Nearly two decades...
... ago, when one of my self-appointed tasks was assembling and typesetting as complete a collection as I could manage of Shary Flenniken's wonderful cartoon artwork, I would quite often leave my Acorn RISC PC with its ARM7 (and, later, 203MHz StrongARM) processor running overnight, transforming large greyscale bitmap scans of the art into much smaller, scaleable vector graphics artwork to help cut down on the overall file sizes of the 200-page DTP output. Just think how much speedier the process would nowadays be with this!
Is it hot in here?
As a precaution, I switched the two large fans in BlackBeast from minimum to maximum before I began my next little set of video transcoding experiments. It got a bit noisy, but not all that hot, though 65C would be very hot to the touch, of course:
I then repeated just one of the transcodings with the fans set back on minimum — I was quite surprised to see that it made less than 3C difference to the highest temperature reached by the AMD processor. It cools down again very quickly, too.

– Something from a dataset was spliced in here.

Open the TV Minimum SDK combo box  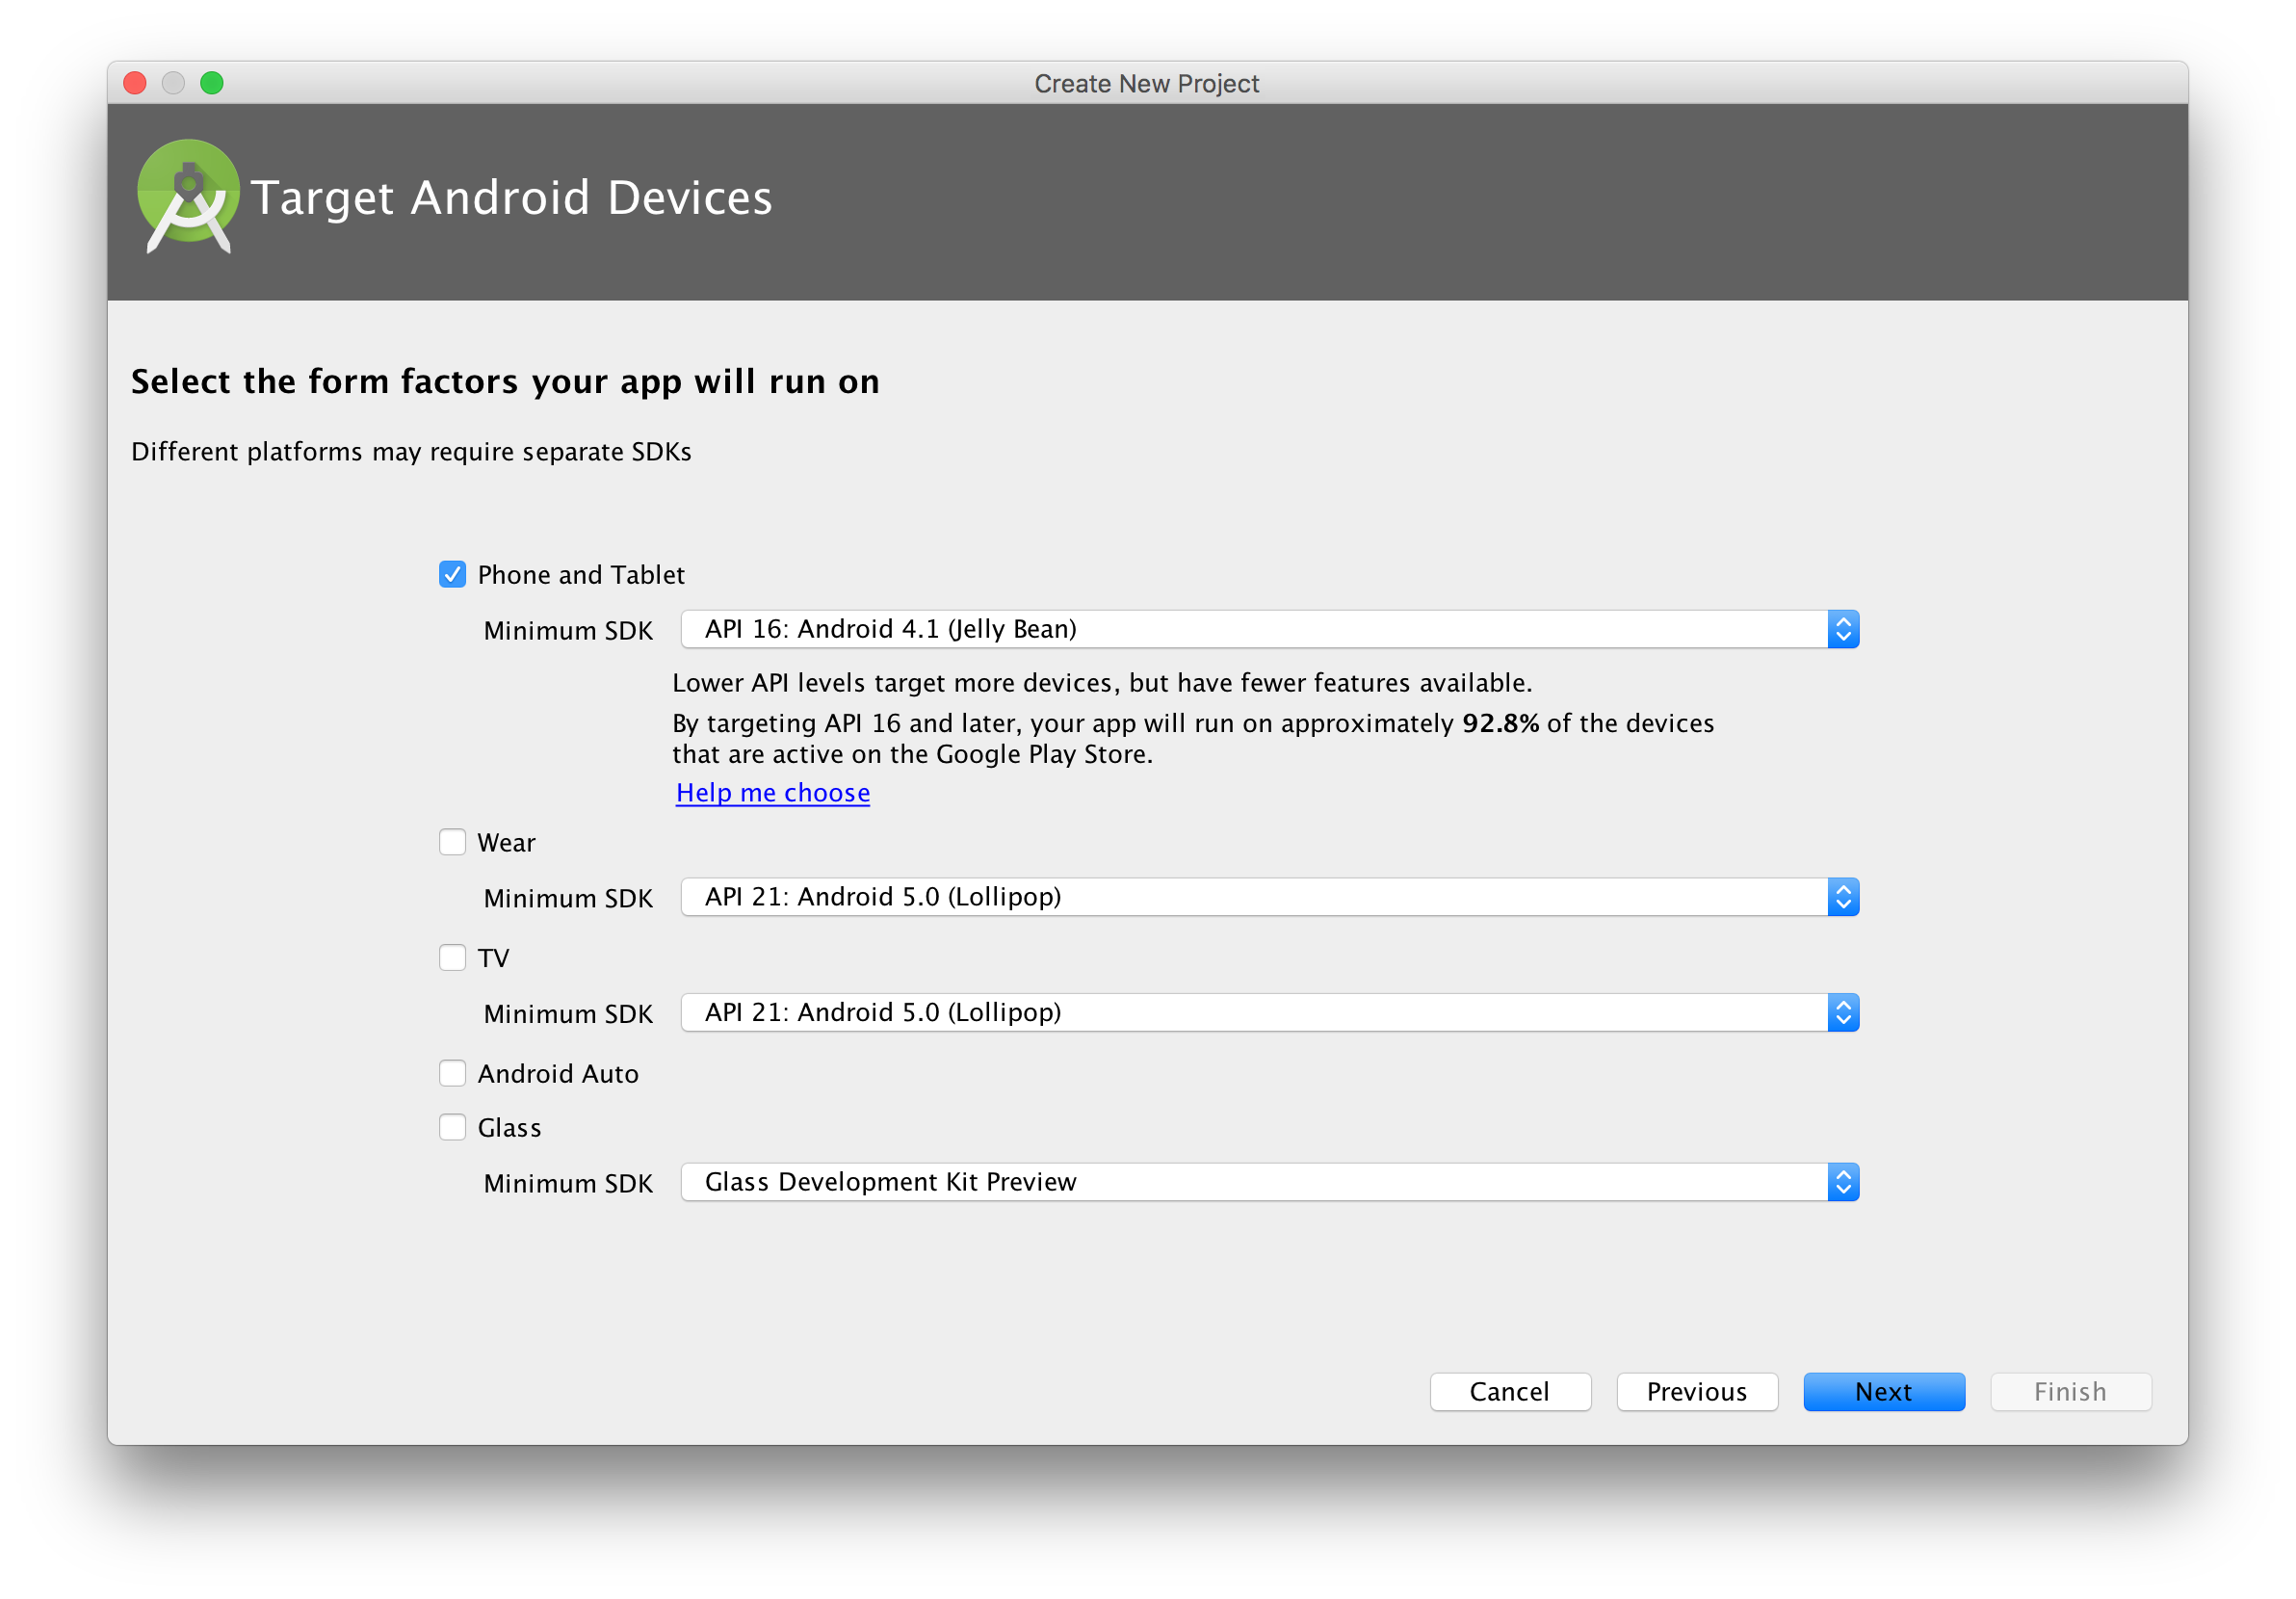coord(1268,1012)
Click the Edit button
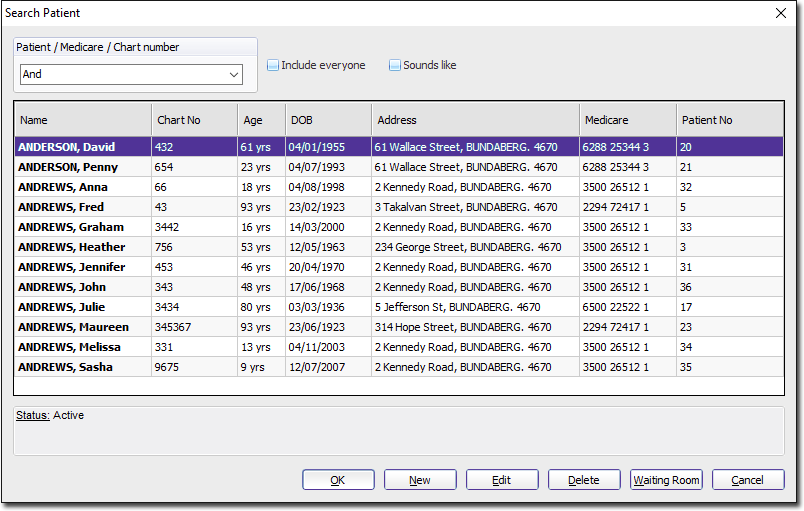Image resolution: width=804 pixels, height=511 pixels. tap(502, 480)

So it seems I can turn four 43-minute episodes of a standard definition NTSC widescreen TV show on DVD into almost exactly 1GB of MP4 video and audio data in less than 30 minutes. Granted, the video quality is less than the source DVD, but to my eye, on the 60" plasma screen, it's quite acceptable; certainly at least as good as I remember my Tivo (with its fixed video bitrate) being. On the Tablet PC's 10" screen the picture is essentially 'perfect'.
I'll be surprised if Len doesn't have some tweaks to suggest to the Handbrake settings tomorrow to help me increase the quality without too much impact on the file size.